Bitwise OR on strings for large strings in c#
Asked Answered
E

5

5

I have two strings(with 1's and 0's) of equal lengths(<=500) and would like to apply Logical OR on these strings.

How should i approach on this. I'm working with c#.

When i consider the obvious solution, reading each char and applying OR | on them, I have to deal with apx, 250000 strings each with 500 length. this would kill my performance.

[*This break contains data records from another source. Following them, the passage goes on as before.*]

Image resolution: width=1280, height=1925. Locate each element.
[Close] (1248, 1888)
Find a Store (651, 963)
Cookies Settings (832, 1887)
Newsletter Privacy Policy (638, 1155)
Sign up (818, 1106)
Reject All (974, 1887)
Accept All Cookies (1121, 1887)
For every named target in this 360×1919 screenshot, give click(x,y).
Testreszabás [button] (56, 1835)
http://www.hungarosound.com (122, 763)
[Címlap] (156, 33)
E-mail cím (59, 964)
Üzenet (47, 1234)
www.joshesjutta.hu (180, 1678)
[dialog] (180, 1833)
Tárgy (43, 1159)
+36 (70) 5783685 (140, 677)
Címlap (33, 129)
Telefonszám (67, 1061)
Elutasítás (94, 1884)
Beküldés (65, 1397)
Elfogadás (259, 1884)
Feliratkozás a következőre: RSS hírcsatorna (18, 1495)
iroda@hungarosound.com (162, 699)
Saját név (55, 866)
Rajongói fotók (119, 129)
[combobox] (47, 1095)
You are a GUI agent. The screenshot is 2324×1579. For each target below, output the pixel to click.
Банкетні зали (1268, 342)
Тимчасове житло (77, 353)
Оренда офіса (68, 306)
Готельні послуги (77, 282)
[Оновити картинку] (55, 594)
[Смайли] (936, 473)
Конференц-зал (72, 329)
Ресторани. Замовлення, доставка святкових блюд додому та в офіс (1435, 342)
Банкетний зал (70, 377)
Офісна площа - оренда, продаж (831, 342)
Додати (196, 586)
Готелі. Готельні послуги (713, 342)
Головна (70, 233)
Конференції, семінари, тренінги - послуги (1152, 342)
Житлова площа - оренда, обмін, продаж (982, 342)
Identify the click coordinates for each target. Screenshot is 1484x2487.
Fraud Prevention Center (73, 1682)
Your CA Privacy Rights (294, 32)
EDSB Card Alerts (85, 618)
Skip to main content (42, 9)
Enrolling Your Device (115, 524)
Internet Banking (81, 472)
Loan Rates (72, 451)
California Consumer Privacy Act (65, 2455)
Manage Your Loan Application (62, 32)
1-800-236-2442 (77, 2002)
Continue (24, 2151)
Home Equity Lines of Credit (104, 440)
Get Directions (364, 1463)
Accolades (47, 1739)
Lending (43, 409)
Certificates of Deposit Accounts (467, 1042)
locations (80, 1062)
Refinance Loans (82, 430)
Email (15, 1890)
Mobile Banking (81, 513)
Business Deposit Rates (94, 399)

Performance is my main concern.

Thanks in advance!

Eulogia answered 6/3, 2016 at 12:0 Comment(11)
What have you tried? What's wrong with the most obvious solution (read each character, OR it, and write it to a new string)?Murrumbidgee
You can use StringBuilder and loop. See my answer.Hosiery
How do you end up with strings in first place? If you're seeking performance, it would be good to consider whether you can use another data structureMarillin
@Rotem, Yes, i did the most obvious thing but my concern was performance.Eulogia
@KooKiz, i read it from a source file as string.Eulogia
@Reddy For future reference, that is the kind of info you need to put in your questions. It would save currently 3 people from wasting time on giving you an answer you already have.Murrumbidgee
@Reddy Also, if the question is about performance and you're reading ~250MB from file, that code may also be relevant. It's possible the bottleneck is not where you assume it is.Murrumbidgee
@Murrumbidgee Sure, I'll consider your suggestion.Eulogia
It might be faster to read and manipulate the files as binary. Which character set and encoding do they use? UTF-8? Do they have characters other than 0 and 1? CR LR perhaps? How do you read them now? Where does your result go? A similar file?Bueschel
@TomBlodget Yes, UTF-8 is used. Only 0 and 1 are expected. read from a text file and write to a text file.Eulogia
You have, for example, 250000 files with 500 bytes each. In an uncontrolled test, it takes over 1/2 hour just to read such files from one directory!Bueschel
H
4

This is fastest way:

string x="";
string y="";
StringBuilder sb = new StringBuilder(x.Length);
for (int i = 0; i < x.Length;i++ )
{
    sb.Append(x[i] == '1' || y[i] == '1' ? '1' : '0');
}
string result = sb.ToString();
Hosiery answered 6/3, 2016 at 12:6 Comment(15)
Thank you for the code snippet. Can i use "|" logical OR by any chance?Eulogia
@Reddy logical or || is defined for booleans not for charactersHung
@Reddy | use only for bolean and bitwise number, not for character and string.Hosiery
@Reddy then you can convert to number or bool first then apply bitwise, but it is much slower than above code.Hosiery
I’m confused. The logic in this answer does implement a logical OR on characters. You cannot use the | operator here, but assuming that those characters are either 0 or 1, the logic reflects it properly.Carcinogen
@Reddy if you have strings and you cant change that i believe this is the fastest way possibleMonomolecular
@M.kazemAkhgary Aside from this answer + parallel processing of the strings.Murrumbidgee
@M.kazemAkhgary I just change from && to ||, make it even faster.Hosiery
@Murrumbidgee I just change from && to ||, make it even faster.Hosiery
@Sakura That depends if the input contains more 0 or more 1. If both strings are all zeroes, using || would be slower.Murrumbidgee
@Sakura Also, from my tests, using a char[] is faster than using a StringBuilder in this case.Murrumbidgee
@Murrumbidgee that info suprise me! Can you give a good link about that?Hosiery
@Sakura blogs.msdn.microsoft.com/cisg/2008/09/09/…Murrumbidgee
@Murrumbidgee sorry, I mean the info: That depends if the input contains more 0 or more 1. If both strings are all zeroes, using || would be slowerHosiery
Let us continue this discussion in chat.Murrumbidgee
V
3

Since it was mentioned that speed is a big factor, it would be best to use bit-wise operations.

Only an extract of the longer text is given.